» EXERCISES TO COMPLETE
- A) List every person named in the article about the Maute brothers.
- B) Write the next few paragraphs of the article about the Maute brothers, picking up after its last sentence.

From TRT World (Jun 12): Who are the Maute brothers?
Philippines troops continue to fight the pro-Daesh Maute group in Marawi City on southern Mindanao island. The siege in the Muslim-majority city in a Catholic-majority country has now entered its third week.
A soldier inside part of Marawi City where Maute group members are holding out on Mindanao Island, The Philippines, May 29, 2017.
Omarkhayam Romato Maute and Abdullah Maute are the brothers leading the militant group named after them which has laid siege to Marawi City in the Philippines.
The group declared allegiance to Daesh in 2014. Marawi City is a Muslim majority city and the largest in Lanao del Sur province on Mindanao island in the southern Philippines, a predominantly Christian (Catholic) country.
Here is what we know about them so far.
Who are the Maute brothers?
Omarkhayam is a "walking time-bomb" or so he describes himself on his Facebook page.
The two brothers grew up with several other brothers and sisters in Marawi City.
As teenagers in the 1990s, they seemed like ordinary young men, a neighbour of the Maute family said. The brothers studied English and the Koran, and played basketball in the streets. In the early 2000s, Omarkhayam and Abdullah studied in Egypt and Jordan, respectively, where they became fluent in Arabic.
Omarkhayam went to Al Azhar University in Cairo and in 2011 he settled back in Mindanao.
In Cairo "none of his fellow students saw him as having any radical tendencies at all, and photographs show a young man enchanted by his baby daughters and playing with the growing family by the Red Sea," Jakarta-based anti-terrorism expert Sidney Jones wrote in a 2016 report.
He said the Maute group has "the smartest, best-educated and most sophisticated members" of all the pro-Daesh outfits in the Philippines.

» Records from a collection
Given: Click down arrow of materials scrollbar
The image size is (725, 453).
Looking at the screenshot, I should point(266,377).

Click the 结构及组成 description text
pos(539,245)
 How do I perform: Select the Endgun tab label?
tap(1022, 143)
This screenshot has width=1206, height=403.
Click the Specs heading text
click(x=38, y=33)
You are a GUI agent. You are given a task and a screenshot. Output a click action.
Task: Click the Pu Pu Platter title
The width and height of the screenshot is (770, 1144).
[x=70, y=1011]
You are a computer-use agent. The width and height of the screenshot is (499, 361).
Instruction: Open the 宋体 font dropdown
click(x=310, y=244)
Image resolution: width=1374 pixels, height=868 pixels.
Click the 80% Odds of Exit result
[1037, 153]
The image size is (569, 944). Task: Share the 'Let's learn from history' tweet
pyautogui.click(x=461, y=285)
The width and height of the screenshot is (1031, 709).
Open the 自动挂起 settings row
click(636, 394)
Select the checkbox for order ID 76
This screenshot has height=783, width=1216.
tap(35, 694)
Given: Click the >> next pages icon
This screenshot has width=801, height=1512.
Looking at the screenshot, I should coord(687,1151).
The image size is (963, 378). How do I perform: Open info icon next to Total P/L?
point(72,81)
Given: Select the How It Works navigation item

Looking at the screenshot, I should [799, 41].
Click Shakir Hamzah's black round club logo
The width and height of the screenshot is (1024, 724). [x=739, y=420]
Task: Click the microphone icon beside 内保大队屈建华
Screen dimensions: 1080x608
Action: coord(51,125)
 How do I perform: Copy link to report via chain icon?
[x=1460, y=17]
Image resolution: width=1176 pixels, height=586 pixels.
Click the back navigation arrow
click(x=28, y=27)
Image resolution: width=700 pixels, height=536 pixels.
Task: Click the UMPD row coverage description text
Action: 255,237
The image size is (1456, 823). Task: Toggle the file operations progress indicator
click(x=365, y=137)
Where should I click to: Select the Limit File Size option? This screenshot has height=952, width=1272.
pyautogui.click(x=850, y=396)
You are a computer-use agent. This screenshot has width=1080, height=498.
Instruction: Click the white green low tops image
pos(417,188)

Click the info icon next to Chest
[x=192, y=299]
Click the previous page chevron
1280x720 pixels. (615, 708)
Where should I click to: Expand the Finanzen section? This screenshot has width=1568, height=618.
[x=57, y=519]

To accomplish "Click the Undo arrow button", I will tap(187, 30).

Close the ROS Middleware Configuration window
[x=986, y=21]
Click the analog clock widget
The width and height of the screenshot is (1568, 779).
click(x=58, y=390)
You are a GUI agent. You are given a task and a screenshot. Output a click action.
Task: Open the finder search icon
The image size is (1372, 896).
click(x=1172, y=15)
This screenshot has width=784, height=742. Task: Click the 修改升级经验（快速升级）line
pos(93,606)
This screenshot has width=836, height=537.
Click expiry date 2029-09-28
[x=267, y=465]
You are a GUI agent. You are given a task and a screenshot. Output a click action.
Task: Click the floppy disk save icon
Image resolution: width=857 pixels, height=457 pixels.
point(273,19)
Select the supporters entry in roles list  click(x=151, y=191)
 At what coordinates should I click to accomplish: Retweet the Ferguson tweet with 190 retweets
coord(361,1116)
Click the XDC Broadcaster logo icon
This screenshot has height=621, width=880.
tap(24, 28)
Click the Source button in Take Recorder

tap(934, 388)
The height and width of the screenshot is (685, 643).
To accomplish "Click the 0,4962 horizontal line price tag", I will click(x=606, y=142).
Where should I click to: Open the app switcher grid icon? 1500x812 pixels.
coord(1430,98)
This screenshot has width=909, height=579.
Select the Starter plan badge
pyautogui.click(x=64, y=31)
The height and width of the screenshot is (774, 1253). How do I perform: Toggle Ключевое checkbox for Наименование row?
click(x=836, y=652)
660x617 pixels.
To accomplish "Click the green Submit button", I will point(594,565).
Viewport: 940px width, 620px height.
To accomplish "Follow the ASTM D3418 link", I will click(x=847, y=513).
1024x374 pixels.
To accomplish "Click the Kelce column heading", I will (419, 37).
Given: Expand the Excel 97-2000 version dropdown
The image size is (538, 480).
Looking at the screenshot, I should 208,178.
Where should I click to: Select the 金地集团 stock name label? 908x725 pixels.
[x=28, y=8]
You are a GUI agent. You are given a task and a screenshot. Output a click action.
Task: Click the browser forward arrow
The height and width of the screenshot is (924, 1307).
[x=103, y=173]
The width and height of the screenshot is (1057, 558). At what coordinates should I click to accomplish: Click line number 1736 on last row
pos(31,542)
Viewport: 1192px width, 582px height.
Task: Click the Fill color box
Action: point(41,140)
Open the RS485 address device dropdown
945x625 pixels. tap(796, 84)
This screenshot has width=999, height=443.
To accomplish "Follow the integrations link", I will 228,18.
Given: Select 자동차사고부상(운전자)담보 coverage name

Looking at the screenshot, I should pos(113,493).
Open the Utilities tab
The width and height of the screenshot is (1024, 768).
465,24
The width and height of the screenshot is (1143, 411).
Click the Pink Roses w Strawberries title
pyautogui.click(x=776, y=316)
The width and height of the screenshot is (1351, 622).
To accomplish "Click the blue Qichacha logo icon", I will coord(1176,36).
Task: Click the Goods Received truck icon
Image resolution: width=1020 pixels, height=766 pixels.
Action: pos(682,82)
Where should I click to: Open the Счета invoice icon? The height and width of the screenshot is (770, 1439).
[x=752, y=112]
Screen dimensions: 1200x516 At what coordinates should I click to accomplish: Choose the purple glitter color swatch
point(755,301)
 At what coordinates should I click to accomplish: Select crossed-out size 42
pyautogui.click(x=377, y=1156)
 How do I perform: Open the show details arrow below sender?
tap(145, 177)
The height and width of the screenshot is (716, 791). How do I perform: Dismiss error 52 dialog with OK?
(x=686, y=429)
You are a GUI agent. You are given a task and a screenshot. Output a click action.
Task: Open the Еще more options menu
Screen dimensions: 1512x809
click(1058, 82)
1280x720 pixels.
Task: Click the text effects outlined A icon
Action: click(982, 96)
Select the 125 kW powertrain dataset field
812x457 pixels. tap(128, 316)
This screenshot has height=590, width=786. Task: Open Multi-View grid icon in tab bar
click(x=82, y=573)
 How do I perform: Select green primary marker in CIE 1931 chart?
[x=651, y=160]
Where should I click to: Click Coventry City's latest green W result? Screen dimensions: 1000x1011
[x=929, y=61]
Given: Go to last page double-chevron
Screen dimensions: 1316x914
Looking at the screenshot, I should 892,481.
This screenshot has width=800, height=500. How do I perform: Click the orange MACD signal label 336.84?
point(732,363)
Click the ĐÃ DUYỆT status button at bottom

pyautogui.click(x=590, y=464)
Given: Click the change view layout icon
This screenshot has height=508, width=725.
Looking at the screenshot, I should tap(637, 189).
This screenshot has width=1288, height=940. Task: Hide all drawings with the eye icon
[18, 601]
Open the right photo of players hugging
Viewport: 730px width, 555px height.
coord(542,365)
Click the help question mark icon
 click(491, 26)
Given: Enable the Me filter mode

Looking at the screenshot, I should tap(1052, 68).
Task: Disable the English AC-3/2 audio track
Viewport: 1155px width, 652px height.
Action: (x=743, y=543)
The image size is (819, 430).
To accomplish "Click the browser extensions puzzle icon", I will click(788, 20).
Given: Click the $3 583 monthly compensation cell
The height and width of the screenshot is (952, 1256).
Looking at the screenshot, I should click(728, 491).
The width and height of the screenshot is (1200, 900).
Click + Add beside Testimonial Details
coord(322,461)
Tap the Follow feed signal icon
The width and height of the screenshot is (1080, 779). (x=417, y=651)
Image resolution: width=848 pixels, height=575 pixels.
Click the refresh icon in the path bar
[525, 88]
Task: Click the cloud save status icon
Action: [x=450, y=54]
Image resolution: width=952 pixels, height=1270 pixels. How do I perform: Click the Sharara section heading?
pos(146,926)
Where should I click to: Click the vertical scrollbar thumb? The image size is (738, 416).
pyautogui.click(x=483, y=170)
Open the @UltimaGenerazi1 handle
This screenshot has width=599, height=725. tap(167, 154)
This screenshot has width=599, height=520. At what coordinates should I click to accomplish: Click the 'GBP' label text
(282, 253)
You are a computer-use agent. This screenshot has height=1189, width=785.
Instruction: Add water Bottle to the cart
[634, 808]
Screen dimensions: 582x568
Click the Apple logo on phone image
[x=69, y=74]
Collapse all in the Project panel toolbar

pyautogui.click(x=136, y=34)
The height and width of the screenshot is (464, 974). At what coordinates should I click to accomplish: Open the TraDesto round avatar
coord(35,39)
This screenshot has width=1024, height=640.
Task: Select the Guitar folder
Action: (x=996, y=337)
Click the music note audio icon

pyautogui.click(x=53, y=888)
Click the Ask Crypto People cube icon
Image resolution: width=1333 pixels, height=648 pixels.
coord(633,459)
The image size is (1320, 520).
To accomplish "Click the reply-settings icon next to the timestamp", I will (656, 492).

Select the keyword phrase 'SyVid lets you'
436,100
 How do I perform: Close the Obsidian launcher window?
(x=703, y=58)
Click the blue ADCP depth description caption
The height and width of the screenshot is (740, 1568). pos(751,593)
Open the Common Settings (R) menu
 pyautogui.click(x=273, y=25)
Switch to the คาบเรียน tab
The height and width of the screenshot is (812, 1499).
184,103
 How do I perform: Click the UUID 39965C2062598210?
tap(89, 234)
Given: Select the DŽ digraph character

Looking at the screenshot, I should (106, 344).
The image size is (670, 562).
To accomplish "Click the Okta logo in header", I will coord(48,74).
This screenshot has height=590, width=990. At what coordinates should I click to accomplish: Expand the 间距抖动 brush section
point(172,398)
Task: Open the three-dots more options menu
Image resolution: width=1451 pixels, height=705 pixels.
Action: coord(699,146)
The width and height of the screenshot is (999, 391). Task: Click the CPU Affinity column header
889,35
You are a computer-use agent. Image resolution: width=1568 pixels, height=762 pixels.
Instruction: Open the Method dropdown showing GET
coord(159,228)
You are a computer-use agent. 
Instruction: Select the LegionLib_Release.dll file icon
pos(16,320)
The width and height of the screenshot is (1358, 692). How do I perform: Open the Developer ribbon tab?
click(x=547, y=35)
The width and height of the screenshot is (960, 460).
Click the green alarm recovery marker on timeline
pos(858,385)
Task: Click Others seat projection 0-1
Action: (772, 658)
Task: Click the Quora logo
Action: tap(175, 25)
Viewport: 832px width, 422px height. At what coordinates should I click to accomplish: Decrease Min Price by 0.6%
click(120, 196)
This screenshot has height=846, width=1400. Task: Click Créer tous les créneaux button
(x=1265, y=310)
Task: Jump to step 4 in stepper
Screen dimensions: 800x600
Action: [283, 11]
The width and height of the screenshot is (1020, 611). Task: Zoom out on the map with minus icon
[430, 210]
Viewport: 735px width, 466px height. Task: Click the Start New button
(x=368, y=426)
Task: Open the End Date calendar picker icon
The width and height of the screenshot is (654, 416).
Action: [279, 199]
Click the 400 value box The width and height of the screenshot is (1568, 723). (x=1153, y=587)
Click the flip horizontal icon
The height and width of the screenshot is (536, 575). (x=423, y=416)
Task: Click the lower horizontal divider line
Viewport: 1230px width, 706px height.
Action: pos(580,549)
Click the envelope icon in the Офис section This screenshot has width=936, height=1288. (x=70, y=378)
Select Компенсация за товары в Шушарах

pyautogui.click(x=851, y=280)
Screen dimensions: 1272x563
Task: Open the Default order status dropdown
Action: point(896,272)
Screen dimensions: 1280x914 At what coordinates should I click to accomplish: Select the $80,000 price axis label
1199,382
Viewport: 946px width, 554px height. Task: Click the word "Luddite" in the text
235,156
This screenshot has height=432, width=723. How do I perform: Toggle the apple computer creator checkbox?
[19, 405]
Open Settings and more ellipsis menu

» TASK RESPONSES
- A)
Omarkhayam Romato Maute
Abdullah Maute
Sidney Jones

- B)
Little is known about Abdullah's life after he went to Jordan, and it is not clear when he returned to Lanao del Sur.
A man identified by Philippines Intelligence officers as Abdullah Maute is seen in this still image taken from video released by the Armed Forces of the Philippines, June 7, 2017. (Reuters)
Why is Maute making the media rounds?
On May 23, the two brothers led a band of militants who overran Marawi City after the government tried to arrest Isnilon Hapilon of Abu Sayyaf.
Known for kidnappings, Abu Sayyaf has fought since the 1990s for an independent Islamic province in the Philippines and Hapilon was last year declared by Daesh as its Southeast Asia "emir."
Hapilon was seen in a video that emerged last week showing militants – including the Maute brothers – plotting to seal Marawi City off as a separate enclave.
The occupation of Marawi City by Maute, a group hardly heard of a year ago, has become the biggest security challenge of President Rodrigo Duterte's 11-month presidency. The militants have resisted air and ground assaults and control central parts of the city, which ahead of the siege had a population of 200,000. Most of them have since fled.
Daesh claimed responsibility for the occupation and subsequent rampage through the city on its Amaq news agency.
President Duterte declared martial law on Mindanao island and sent in the military to end the siege, now entering its third week.
Duterte defended his decision to declare martial law as necessary to prevent the spread of extremism in the impoverished region.
Who is the "heart of the Maute organisation"?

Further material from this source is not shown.